Wednesday, April 02, 2008

Today In History: Falklands Malvinas Falklands.

On this day in 1982, Argentinean troops occupied the Falkland Islands, asserting that they rightfully belonged to Argentina and that possession was nine tenths of the law anyway.

Margaret Thatcher begged to differ.

10 comments:

Mark said...

Pretty much the last gasp of pride in being English, too - it was all the sort of sodden, wet-fart Interventions after that.

*sighs*

Remember when wars were things where you killed the enemy, broke his stuff, then went home? That was great.

Anonymous said...

Better still, to quote the great philosopher,
"To crush your enemies. To see them driven before you. And to hear the lamentations of their women."

Rabbit said...

Not to mention it was the Great FAL-on-FAL conflict, too.

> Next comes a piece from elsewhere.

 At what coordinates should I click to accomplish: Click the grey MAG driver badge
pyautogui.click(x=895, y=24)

It also was the proving grounds for Exocet missles technology.

Regards,
Rabbit.

Felice Luftschein said...

For me it was the beginning of the end for newspapers. I followed the entire conflict over the AP wire, via the Source network (pre internet) that my local high shool had an account on. Getting news bulletins every 15min-hour was amazing. Real blow by blow.

(first time comment, great blog BTW)

Nick (not Felice)

theirritablearchitect said...

If I'm not mistaken, the Harrier (from your post yesterday), got a bit of a workout in that conflict, did it not?

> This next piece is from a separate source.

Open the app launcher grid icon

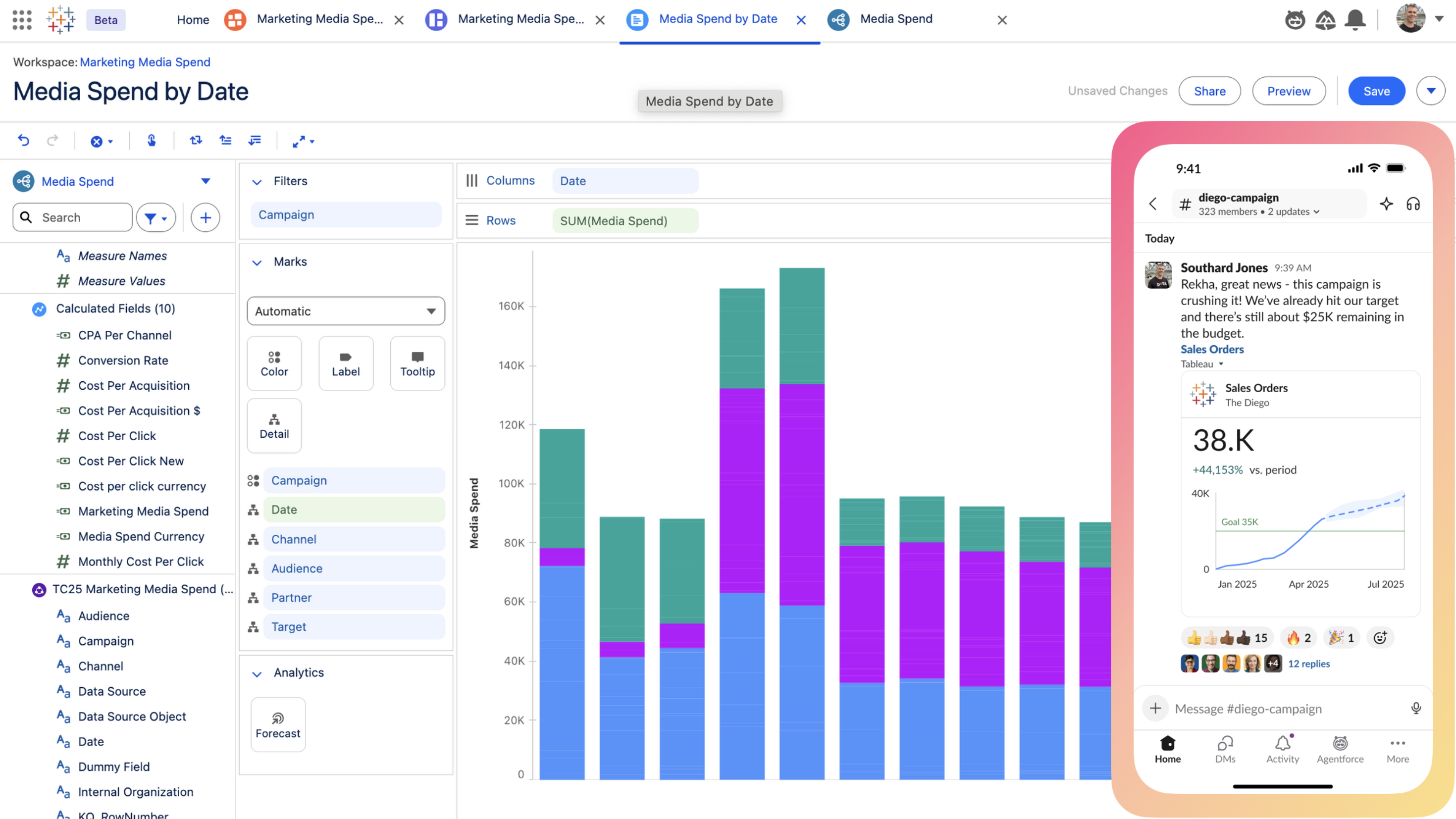pos(21,20)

Kind of a birthday present for the old girl, of sorts.

Anonymous said...

82, that does not seem that long ago.

The thing I remember is the exocet and the Sheffield. Everyone was really shocked that a two bit country with a cheap off the shelf rocket could take out a capital ship like that.

I remember we discussed it a lot in college.

Tam said...

It was a big shock when a shaped-charge warhead that wouldn't have done much more than scorch the paint on an old school battlewagon burned a modern aluminum ship to the waterline.

roninaz said...

I recall that conflict with interest in the innovations used like jury rigging a fighter radar onto a helicopter for a home made AEW.

Of course not to forget the Royal Marine who nearly sank a Patrol craft/corvette with an antitank weapon.

That's thinking outside the box.

Anonymous said...

The Argies fighters had a real shock when they attempted to take on those Harriers. Doing anything other than a standoff missile attack against a fighter with directed-thrust is a quick method of suicide. The main drawback of the Harrier in air superiority is its sub-sonic speed range. But only another swivel exhaust fighter can survive if it gets to yanking and banking distance.

Anonymous said...

The Argentine politicians haven't learned anything, or they realized that Great Britain doesn't have a navy now.